- **What is being asked**
Using the material below, return exactly the lines between the one holding "請即聯絡我們…… (477, 2360)" and the one holding "MLM E-Wallet (160, 2467)", inclusive, and no others.

- **Input records**
*-*-*
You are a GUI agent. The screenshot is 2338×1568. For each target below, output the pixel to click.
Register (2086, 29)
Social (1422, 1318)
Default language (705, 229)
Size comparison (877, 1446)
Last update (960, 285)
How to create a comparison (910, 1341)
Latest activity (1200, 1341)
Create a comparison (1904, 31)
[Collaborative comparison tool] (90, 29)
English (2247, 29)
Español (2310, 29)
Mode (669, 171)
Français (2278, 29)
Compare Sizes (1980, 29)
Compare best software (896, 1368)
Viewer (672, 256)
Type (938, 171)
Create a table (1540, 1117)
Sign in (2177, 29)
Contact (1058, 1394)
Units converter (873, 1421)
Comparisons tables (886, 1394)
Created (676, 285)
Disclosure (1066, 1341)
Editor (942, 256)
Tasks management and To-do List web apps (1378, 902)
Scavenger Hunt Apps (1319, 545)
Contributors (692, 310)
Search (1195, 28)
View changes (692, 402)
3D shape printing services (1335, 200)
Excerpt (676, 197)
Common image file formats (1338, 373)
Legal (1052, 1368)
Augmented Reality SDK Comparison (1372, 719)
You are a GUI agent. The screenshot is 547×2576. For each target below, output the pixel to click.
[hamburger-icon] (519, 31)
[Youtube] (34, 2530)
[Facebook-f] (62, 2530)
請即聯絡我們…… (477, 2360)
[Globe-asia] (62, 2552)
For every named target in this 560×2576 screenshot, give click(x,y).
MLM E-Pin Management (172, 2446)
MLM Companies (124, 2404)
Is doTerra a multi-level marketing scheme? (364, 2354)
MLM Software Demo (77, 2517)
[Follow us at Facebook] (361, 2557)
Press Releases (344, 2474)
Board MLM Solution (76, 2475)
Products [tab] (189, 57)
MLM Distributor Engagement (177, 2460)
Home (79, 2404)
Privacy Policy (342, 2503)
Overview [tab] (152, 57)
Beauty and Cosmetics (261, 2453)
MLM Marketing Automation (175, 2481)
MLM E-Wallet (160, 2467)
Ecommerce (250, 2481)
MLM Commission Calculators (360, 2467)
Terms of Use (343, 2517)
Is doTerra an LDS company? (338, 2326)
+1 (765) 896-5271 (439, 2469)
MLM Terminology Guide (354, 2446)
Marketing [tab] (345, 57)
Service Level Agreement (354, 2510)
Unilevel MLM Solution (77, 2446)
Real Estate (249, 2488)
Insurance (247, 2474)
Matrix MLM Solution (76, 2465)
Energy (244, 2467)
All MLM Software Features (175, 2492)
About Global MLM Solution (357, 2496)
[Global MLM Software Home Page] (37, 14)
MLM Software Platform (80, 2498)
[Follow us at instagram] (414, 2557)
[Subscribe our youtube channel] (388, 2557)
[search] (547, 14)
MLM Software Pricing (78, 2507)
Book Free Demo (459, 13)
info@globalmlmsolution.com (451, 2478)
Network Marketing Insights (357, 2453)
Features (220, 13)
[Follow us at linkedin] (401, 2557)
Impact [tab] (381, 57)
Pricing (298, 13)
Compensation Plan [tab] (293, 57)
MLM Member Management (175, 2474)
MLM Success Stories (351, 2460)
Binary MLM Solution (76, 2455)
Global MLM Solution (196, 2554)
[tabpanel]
*-*-*
- **Worked solution**
請即聯絡我們…… (477, 2360)
[Globe-asia] (62, 2552)
For every named target in this 560×2576 screenshot, give click(x,y).
MLM E-Pin Management (172, 2446)
MLM Companies (124, 2404)
Is doTerra a multi-level marketing scheme? (364, 2354)
MLM Software Demo (77, 2517)
[Follow us at Facebook] (361, 2557)
Press Releases (344, 2474)
Board MLM Solution (76, 2475)
Products [tab] (189, 57)
MLM Distributor Engagement (177, 2460)
Home (79, 2404)
Privacy Policy (342, 2503)
Overview [tab] (152, 57)
Beauty and Cosmetics (261, 2453)
MLM Marketing Automation (175, 2481)
MLM E-Wallet (160, 2467)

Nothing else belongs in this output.